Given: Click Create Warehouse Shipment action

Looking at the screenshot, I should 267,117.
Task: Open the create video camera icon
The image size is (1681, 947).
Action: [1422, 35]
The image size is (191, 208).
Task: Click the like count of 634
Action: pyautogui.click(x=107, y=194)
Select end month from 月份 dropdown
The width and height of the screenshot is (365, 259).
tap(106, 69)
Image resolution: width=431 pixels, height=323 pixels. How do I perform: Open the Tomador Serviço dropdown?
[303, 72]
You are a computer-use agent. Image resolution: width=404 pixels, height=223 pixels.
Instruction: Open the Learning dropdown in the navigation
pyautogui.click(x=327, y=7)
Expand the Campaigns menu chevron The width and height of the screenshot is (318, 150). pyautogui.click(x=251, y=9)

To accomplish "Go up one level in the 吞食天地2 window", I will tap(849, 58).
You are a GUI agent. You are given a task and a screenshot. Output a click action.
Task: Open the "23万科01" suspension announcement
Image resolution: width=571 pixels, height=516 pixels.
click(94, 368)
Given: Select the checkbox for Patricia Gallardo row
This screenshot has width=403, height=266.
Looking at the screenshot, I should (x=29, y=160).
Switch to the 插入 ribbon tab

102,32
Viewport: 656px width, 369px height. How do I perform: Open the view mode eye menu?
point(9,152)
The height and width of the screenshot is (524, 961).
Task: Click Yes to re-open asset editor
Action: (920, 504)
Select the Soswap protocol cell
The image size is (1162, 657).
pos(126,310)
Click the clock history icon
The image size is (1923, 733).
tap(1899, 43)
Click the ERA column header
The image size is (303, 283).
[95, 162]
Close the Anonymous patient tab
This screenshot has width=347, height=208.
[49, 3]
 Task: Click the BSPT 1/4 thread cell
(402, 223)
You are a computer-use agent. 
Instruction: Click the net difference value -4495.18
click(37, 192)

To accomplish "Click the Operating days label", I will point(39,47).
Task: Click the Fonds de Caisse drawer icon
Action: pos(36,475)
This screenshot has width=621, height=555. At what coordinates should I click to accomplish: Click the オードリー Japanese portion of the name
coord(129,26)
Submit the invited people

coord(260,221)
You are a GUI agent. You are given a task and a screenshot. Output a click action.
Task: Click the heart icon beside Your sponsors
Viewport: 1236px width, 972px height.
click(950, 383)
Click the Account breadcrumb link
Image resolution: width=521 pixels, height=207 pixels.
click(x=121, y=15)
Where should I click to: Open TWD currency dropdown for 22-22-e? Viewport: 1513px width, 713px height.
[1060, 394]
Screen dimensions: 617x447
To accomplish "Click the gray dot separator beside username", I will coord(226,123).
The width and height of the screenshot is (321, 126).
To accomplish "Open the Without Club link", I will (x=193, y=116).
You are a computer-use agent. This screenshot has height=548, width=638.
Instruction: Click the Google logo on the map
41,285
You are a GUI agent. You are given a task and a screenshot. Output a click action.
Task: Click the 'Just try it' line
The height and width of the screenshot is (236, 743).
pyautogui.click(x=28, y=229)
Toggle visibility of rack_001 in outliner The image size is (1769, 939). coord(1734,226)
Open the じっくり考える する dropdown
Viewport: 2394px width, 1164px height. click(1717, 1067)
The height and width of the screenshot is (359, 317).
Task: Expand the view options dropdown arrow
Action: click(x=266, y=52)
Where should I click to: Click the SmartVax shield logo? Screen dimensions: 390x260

################

**TASK DETAILS**
In the records, which lines mention the word "dimensions"? Copy those lines.

**EXERCISE RESULT**
Screen dimensions: 617x447
Where should I click to: Click the SmartVax shield logo? Screen dimensions: 390x260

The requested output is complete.